Friday 18 December 2009

Top 5 Songs of the 2000s

This was hard. I narrowed it down from a long list of 20 tracks (partial Spotify playlist here if my link works). XFM and Absolute Radio have both recently completed a similar exercise. "Mr Brightside" by The Killers won the XFM vote. Absolute Radio are still counting down their list. I don't think any of my songs even made their respective top 100. Still, it probably goes to prove how much great music has been released in the 2000s (particularly 2006 it turns out). Though my choices are better, obviously. I've also added a YouTube clip of each song for you're listening pleasure.

1. "Hold Me In The River" Brakes (2006) from The Beatific Visions
The moment Brakes grew up from a quirky side project into a fully fledged rock'n'roll band.

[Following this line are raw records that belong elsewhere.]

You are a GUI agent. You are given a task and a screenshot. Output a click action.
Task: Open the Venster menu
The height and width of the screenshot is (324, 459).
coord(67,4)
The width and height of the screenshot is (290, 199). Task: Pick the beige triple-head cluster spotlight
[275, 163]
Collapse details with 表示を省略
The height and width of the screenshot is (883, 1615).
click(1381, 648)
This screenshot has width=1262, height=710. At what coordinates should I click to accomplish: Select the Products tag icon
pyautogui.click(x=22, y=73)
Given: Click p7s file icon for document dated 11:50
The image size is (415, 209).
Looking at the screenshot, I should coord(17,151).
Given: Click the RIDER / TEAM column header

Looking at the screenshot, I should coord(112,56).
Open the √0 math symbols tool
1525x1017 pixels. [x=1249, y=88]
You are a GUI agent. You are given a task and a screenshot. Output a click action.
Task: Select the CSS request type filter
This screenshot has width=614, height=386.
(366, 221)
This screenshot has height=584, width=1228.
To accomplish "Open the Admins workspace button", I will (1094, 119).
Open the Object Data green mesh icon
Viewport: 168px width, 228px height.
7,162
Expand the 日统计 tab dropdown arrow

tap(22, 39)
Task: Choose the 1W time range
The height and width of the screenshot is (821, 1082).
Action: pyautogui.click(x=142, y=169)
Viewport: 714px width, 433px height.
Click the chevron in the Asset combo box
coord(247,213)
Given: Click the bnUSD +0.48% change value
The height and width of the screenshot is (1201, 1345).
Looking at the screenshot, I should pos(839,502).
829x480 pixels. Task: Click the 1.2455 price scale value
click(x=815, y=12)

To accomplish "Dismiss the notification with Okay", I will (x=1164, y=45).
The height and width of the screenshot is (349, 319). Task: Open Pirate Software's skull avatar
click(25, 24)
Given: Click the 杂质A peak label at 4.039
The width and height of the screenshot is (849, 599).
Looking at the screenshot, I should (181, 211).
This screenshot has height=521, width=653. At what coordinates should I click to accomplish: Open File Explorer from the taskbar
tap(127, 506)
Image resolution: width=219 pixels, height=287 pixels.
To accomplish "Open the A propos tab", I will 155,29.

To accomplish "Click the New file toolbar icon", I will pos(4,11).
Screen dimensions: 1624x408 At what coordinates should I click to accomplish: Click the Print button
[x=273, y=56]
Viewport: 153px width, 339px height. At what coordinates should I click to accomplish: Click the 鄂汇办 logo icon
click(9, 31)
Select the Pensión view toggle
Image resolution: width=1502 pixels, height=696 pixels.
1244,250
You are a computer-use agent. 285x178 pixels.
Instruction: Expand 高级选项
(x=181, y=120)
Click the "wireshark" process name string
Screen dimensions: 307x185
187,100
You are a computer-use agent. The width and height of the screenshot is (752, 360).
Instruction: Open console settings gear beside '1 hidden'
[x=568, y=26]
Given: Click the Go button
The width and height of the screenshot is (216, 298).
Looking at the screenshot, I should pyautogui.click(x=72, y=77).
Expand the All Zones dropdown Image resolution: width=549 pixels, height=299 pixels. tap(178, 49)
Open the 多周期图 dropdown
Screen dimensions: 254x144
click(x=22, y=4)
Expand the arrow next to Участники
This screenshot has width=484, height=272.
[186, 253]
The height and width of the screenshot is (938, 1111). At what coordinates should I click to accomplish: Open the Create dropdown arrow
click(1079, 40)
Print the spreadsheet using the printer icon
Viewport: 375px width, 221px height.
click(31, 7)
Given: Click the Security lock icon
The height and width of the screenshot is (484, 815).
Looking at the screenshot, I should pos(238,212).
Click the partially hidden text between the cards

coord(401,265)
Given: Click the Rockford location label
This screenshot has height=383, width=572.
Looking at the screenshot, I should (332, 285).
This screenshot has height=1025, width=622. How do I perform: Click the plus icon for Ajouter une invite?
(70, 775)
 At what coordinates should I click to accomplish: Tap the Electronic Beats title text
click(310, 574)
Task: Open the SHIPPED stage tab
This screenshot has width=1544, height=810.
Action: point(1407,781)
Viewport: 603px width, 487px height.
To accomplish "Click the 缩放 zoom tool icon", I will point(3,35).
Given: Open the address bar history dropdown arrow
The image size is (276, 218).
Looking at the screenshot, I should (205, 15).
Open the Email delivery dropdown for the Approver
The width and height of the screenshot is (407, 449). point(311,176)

2. "Neighbourhood #3 (Power Out)" Arcade Fire (2004) from Funeral
Difficult to pick one song from Funeral that I like any more than the others but this is a cracker and a live favourite too.



3. "Breathless" Nick Cave & The Bad Seeds (2004) from The Lyre Of Orpheus
Stunning and beautiful song from the Bad Seeds 2004 double album. Not the sort of thing you'd expect from Mr Cave.



4. "Eight Days of Hell" And You Will Know Us By The Trail Of Dead (2006) from So Divided
I find it impossible to listen to this song without singing along and beaming from ear to ear (not the easiest of things to do at the same time). Despite the title and the subject matter this is one of the most upbeat songs you're likely to hear.

Video on YouTube

5. "Ballad of the Broken Seas" Isobel Campbell & Mark Lanegan (2006) from Ballad of the Broken Seas
Gravel voiced Lanegan provides the perfect counterfoil for Ms Campbell's delicate ballad.



3 comments:

Dara said...

Remind me not to come to one of your parties :)

It all sounds a tad depressing.

Chopper said...

Ha ha, you're probably right. I'm a bit past the party stage now, but I'm sure I could pick a more upbeat set of tunes if I really had to.

Chopper said...

... actually I guess with hindsight the titles are quite depressing. Play the songs though - they're more uplifting than you might imagine!